Adaptation controllers 747A-747P may also be controlled, for example, via an optional useful-signal detector 748, the useful-signal detector 748 corresponding, in terms of its function, to useful-signal detector 390 in accordance with FIG. 3.
Also, an output selector 780 is implemented to forward the microphone signals (e.g. signals e1-eP), which are freed from interference signals, to the outputs. Alternatively, output selector 780 may also be configured to forward useful signals z1 to zQ-1, for example, to the outputs. The useful signals z1 to zQ−I are typically (but not necessarily) directly useable, if the source separator comprises a secondary condition.

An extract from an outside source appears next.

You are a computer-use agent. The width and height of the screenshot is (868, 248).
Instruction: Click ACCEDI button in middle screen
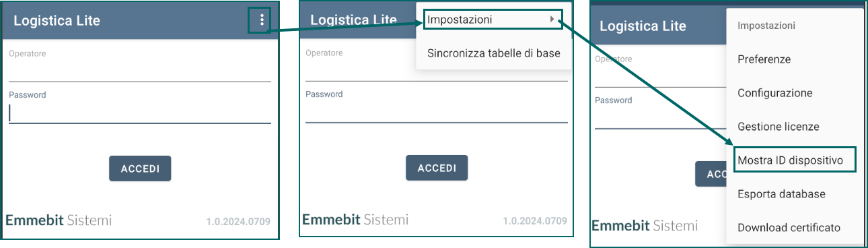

FIG. 8 shows a flow chart of a first inventive method in accordance with an embodiment of the present invention. The method in accordance with FIG. 8 is designated by 800 in its entirety. The method is suited to determine a first output signal describing an audio content of an useful-signal source in a first microphone signal, and to further determine a second output signal describing an audio content of the useful-signal source in a second microphone signal. In a first step 810, the method includes receiving two microphone signals and separating audio contents of at least two signal sources so as to obtain a first partial signal which essentially describes an audio content of a first signal source, and which represents a first output signal, and to obtain a second partial signal which essentially describes an audio content of a second signal source. In a second step 820, the method comprises adjusting parameters of a processing specification for generating the first partial signal, such that a distortion of the first partial signal relative to the first microphone signal is smaller than a maximum distortion. In addition, in a third step 830, method 800 comprises adjusting parameters of a processing specification for generating the second partial signal, such that a distortion of the second partial signal relative to the second microphone signal is smaller than a maximum distortion. In a fourth step 840, the method further comprises removing a second partial signal from the second microphone signal so as to obtain the second output signal wherein the second partial signal is reduced. Method 800 in accordance with FIG. 8 may also be supplemented by all of those steps which have been illustrated with regard to the inventive device.
FIG. 9 shows a flow chart of a second inventive method in accordance with an embodiment of the present invention. The method in accordance with FIG. 9 is designated by 900 in its entirety and serves to determine a first output signal describing an audio content of a useful-signal source in a first microphone signal, and to determine a second output signal describing an audio content of the useful-signal source in a second microphone signal. In a first step 910, method 900 comprises receiving two microphone signals and separating audio contents of at least two signal sources so as to obtain a partial signal essentially describing an audio content of an interference-signal source. In a second step 920, method 900 comprises distorting the partial signal so as to obtain a first distorted partial signal, and in a third step 930, distorting the partial signal so as to obtain a second distorted partial signal. In a fourth step 940, method 900 further comprises removing the first distorted partial signal from the first microphone signal, and in a fifth step 950 removing the second distorted partial signal from the second microphone signal. In a sixth step, method 900 further comprises adjusting filter parameters of the first adjustable filter so as to reduce an audio content of the interference-signal source in the first microphone signal, and in a seventh step 970, adjusting filter parameters of the second adjustable filter so as to reduce an audio content of the interference-signal source in the second microphone signal.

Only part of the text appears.